The aim of Students for a Democratic Society and the Anti-War
Committee's protest against recruitment is not a shot against
veterans, active duty soldiers or even soldiers to come. Everyone
understands the importance of these people for the protection of our
country, and we appreciate their valor. SDS/AWC did not want to paint
them as "fools or villains" and did not want to make them feel that
their physical, mental and emotional sacrifices were not worthwhile.
The protest was for the benefit of these soldiers. I think I speak
for everyone when I say that we want our soldiers to receive the best
treatment possible. Their sacrifices should not be returned with bad
health care, lack of employment and poor schooling. We are facing the
same issues against veterans now that we did in the Vietnam era. Tens
of thousands of kids coming back to a country that manages to sweep
them under the rug. That is unfair, and I think that the SDS/AWC
protest was aimed to highlight that disparity.
Under the headline, "Don't protest the veterans," Ross Anderson
levies a boatload of accusations at protesters with whom he never
spoke and who rallied under a banner he never bothered to read. The
Anti-War Committee put out a statewide call for protests against the
war and the predatory recruitment practices that fill the ranks of
the military with young people who are putting their lives on the
line for promises that are rarely kept.
All of these actions aimed to confront potential enlistees with the
truth about what they can expect in the military, and if they
survive, the realities they will face as veterans. These are some of
the facts that can be confirmed through Pentagon and other government reports:
Do new enlistees realize that 300,000 soldiers who've served in Iraq
or Afghanistan could have post-traumatic stress disorder symptoms? Do
female recruits realize that military women are more likely to be
raped by a fellow soldier than killed in combat?
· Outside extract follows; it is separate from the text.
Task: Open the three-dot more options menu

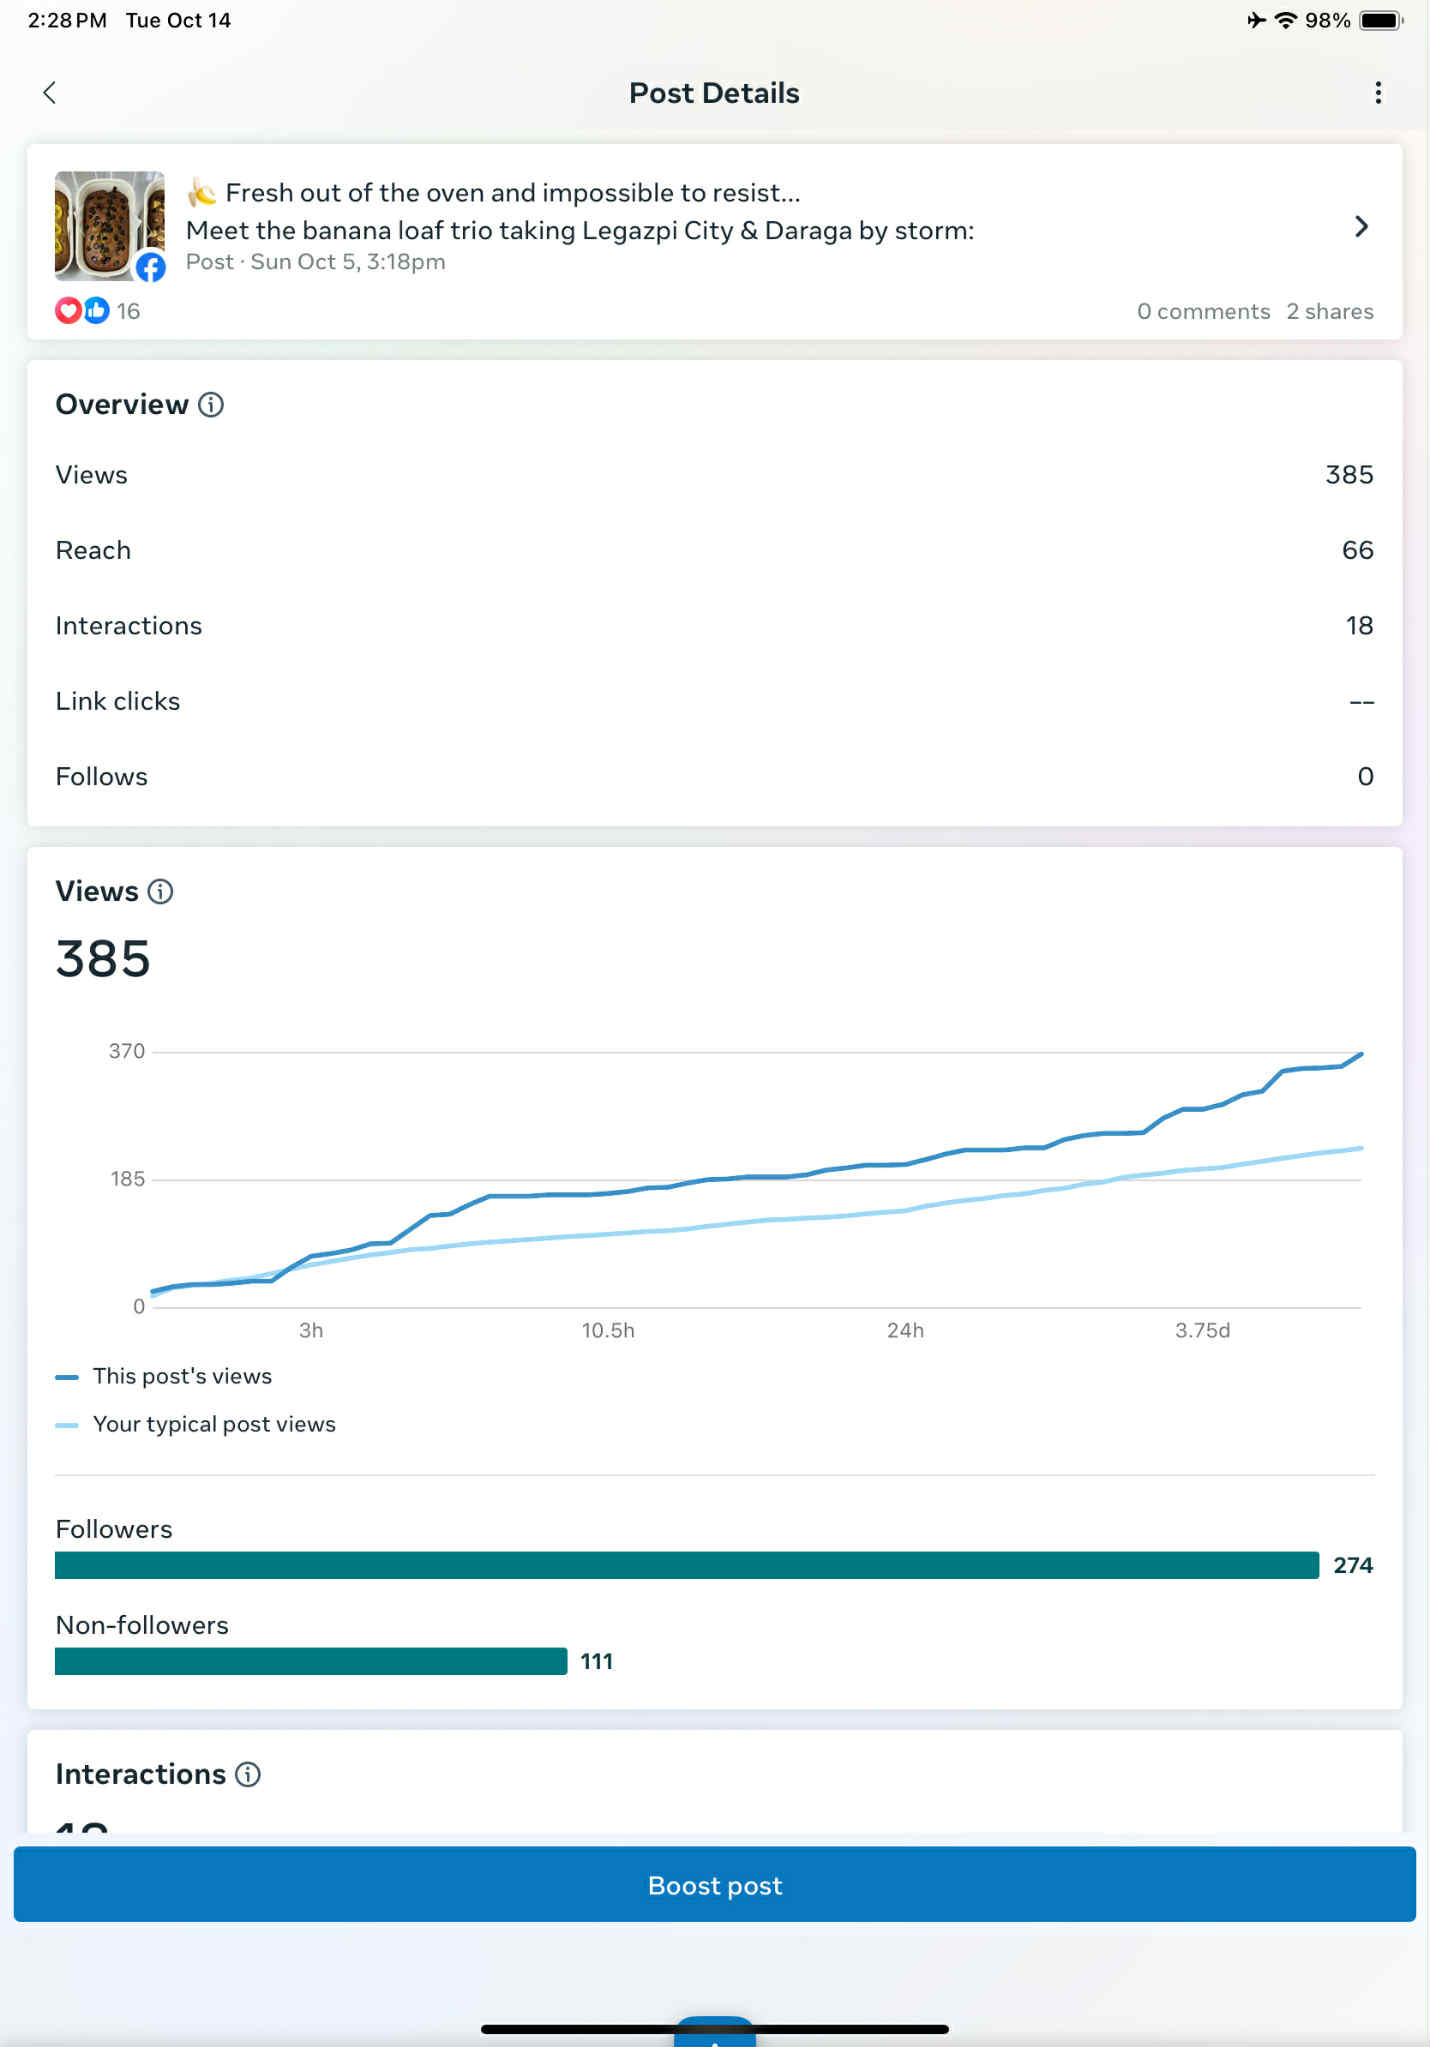Action: click(1378, 93)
The No. 1 reason people join the military is economic. Enlistees need
to know that enlistment is not the road to financial security; Iraq
and Afghanistan veterans have unemployment rates above the U.S.
average. And the soldiers who are promised money for college? Most of
them never see a dime. Recruits have a right to know what they are
really getting into before they enlist.
Anderson describes peace protesters as "aggressive" but fails to
mention that the College Republicans organized their presence on Zero
Recruitment Day with the express purpose of confronting the Anti-War
Committee and other anti-war protesters. One wonders how a group of
military veterans (according to Anderson) could be intimidated by the
peace protesters they faced. Maybe it's the truth they were afraid of?
Or maybe it's something else; one racist protester refused to touch a
Muslim woman protesting with SDS. Their signs read, "Torture is
wrong, waterboarding terrorists is not," and "Anti War = Pro
Terrorism." These individuals were not soldiers who'd internalized
any sensitivity trainings nor any understanding of the Geneva
Conventions or other laws that govern war and combat.
Zero Recruitment Day was no commentary on veterans. Instead, it was a
chance to speak out against the wars in Iraq and Afghanistan and ask
that young people out of their own self-interest choose not to
enlist and serve to continue those wars.